With Friends finally coming to an end next week, where does the New York sitcom go next? Is it dead? Ned Martel talked to three writer-producers—Phil Rosenthal of Everybody Loves Raymond, David Kohan of Will & Grace, and Michael Patrick King of Sex and the City—about the genre.
Are New Yorkers good sitcom characters—even if they turn some viewers off?
Rosenthal: I think there’s a certain way of thinking that New Yorkers have, a kind of shorthand to get to the point—
Kohan:—fast. And in Will & Grace, there’s a specifically urban kind of neurotic quality. New York feels like the center of the universe to the people who are there.
King: It is.
Kohan: The characters care about each other, to be sure, but there’s a kind of self-absorption that seems specifically urban.
King: I would say a sense of entitlement.
Kohan: On Will & Grace, they’re entitled to hate a restaurant, they’re entitled to hate another show, they’re entitled to hate another character. And, you know, they’re entitled to hate themselves, which is actually part of it.
Rosenthal: The other thing about New York is, it creates conflict. It’s not the easiest place to live, and I don’t say that disparagingly.
King: Yeah, and it’s also incredibly fertile for story ideas—just walking to work.
What story lines have you picked up from the street?

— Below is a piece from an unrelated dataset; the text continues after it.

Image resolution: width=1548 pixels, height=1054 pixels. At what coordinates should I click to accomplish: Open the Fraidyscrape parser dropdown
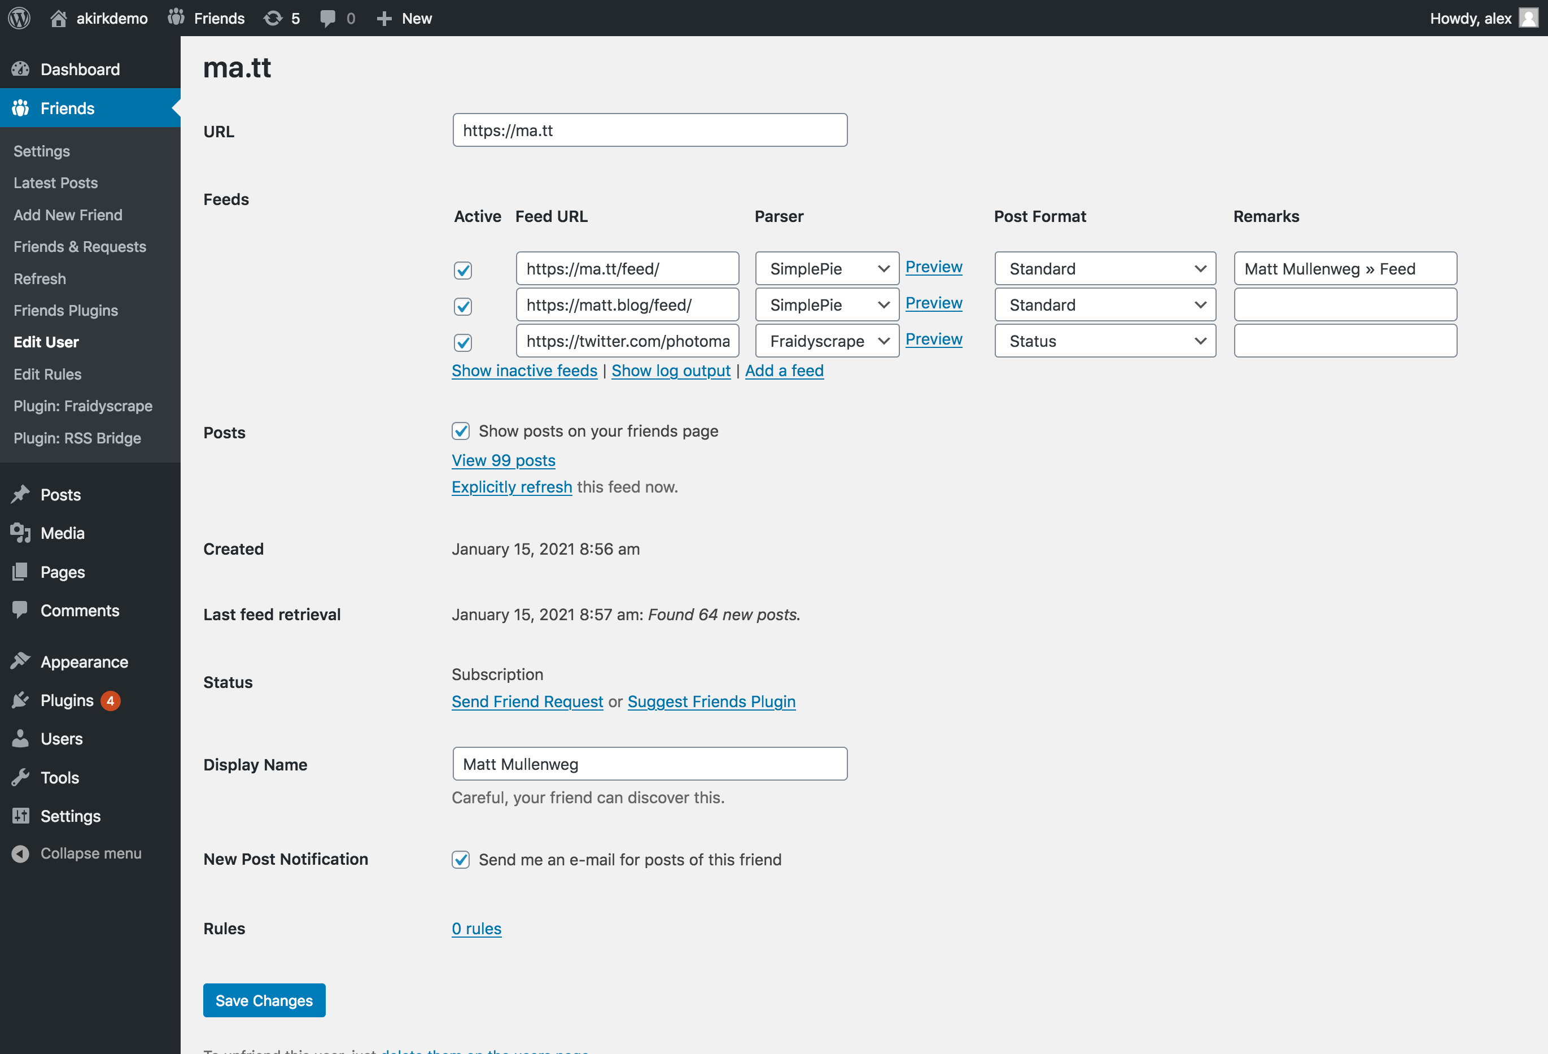click(x=827, y=341)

King: I was on the way to the subway and I passed the gay-lesbian-bi-transgender center on 13th Street and they had a big poster for their prom, and I went, “That’s ridiculous.” A prom! And then I started to think, Well, what you do on every sitcom is a high-school prom; it’s a flash point for anybody who’s never had a date. So by the time I got to work, I thought, What if Stanford had to go to his prom and Carrie had to go with him? I mean, literally, if I hadn’t seen that poster … which, by the way, had a drag queen named Lady Bunny on it, and we used her in the scene.

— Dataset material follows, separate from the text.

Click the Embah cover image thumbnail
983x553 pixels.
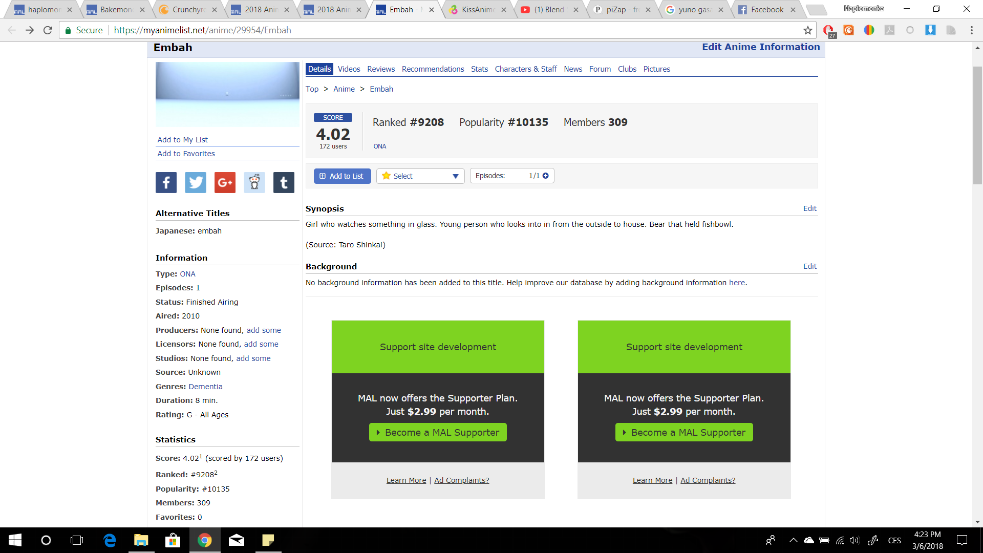pos(227,94)
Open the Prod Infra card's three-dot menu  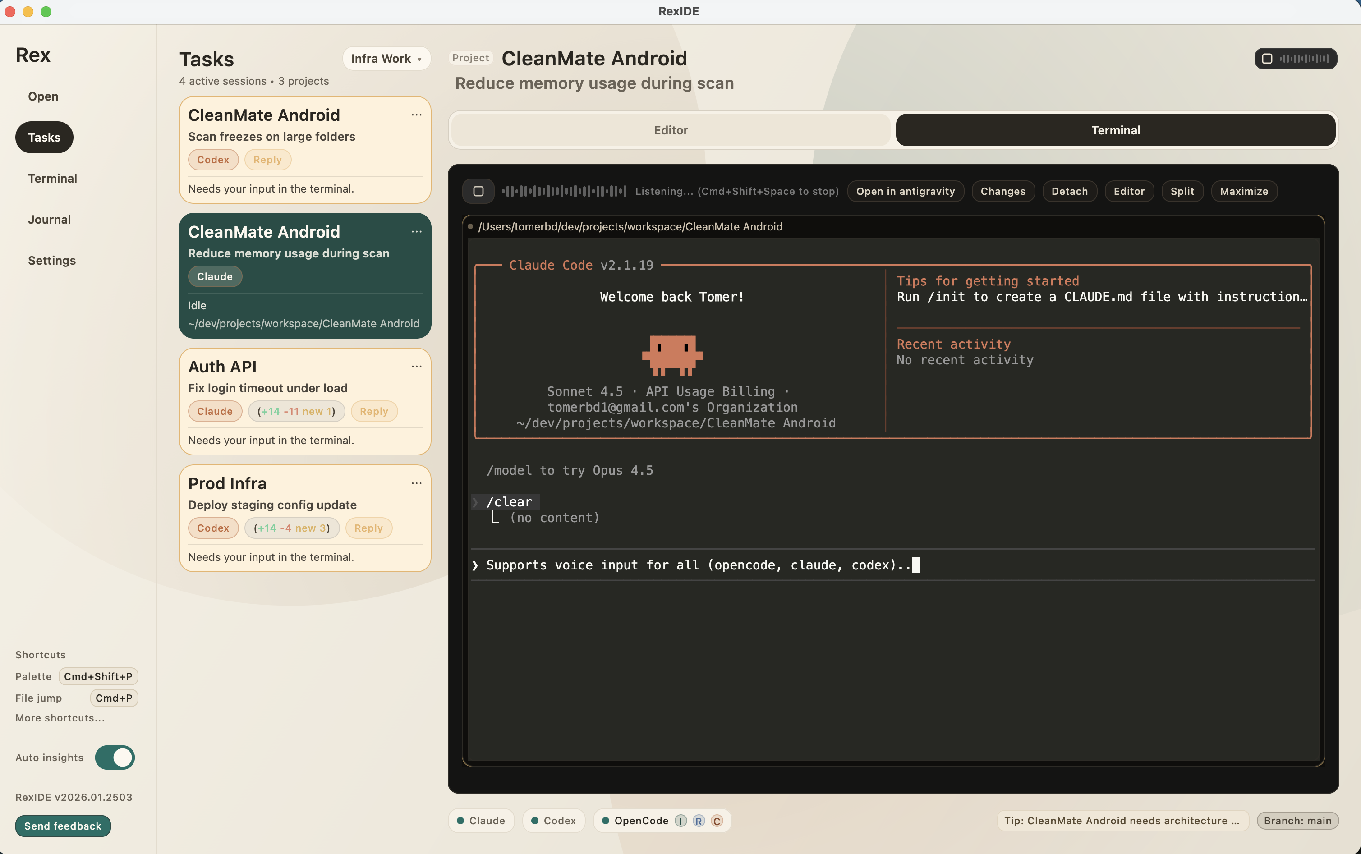tap(416, 483)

Kohan: We had her on the show, too.
King: But there’s tons of stuff like that. I mean, I almost fell in a hole walking down the street, you know, one of those where they load groceries, and we were talking about that at work and somebody said, “I fell in one once.” And then we got Samantha falling in the hole.
Is The Apprentice the new, ultimate New York sitcom?
Kohan: I have to confess: I’ve never seen it.
Rosenthal: I like that The Apprentice is Survivor in New York. All those shots of the city look terrific, and when you see them on the street, you remember when you were out on the streets trying to get a job. If you look at Survivor, [Mark Burnett] does the same thing there with the shots of the island.
King: It’s another island.
There’s been a lot of talk about whether Friends can be duplicated—and about the death of the sitcom. Will there be another show like it set in the city?
King: New York is always going to be an exciting backdrop. I mean, when you think about groups of people who are not married living in a place where they can sort of bump into each other, it’s always going to be New York.
Rosenthal: But there’s also something that feels kind of exclusive, or exclusionary about that—like the entire universe takes place in New York, you know what I mean? Ray Romano’s family actually lived in Queens, and eight years ago, we were told, “Don’t set it in Queens ’cause it’s too New York.” So we set it in Long Island, which is attached to Queens. But that made it okay. And then, of course, within the next couple of years, there was King of Queens!
Did going outside the city bring in more viewers?
Rosenthal: I always thought it made no difference whatsoever.
What New York sitcom would you love to make now?
King: Quite frankly, why would we tell you that?
Kohan: I’ll tell you what I would love: to be able to use actual New York locations and do a sitcom set in the forties or fifties—with the look of movies from that period. Sweet Smell of Success, On the Town, even later, like Barefoot in the Park. I love retro New York.
Rosenthal: Yeah, and the networks don’t want retro anything.
Phil, if you did a show on Ray Romano’s twins, where would they have to live next?
Rosenthal: Everybody’s kids from Long Island, they move into the city. Or they want to. At 15, I was getting on the bus to go into the city from Rockland County. I’d stand on line at the TKTS booth. In 1976, you could see Broadway shows for $9.
King: Now that’s a big part of New York that has never, ever, been attempted on a sitcom—Broadway! It’s never been touched. And it’s a huge part of New York and tourism and everything. No one has ever gone near it.
Rosenthal: That would also have been a good reality show—The Making and Unmaking of Taboo.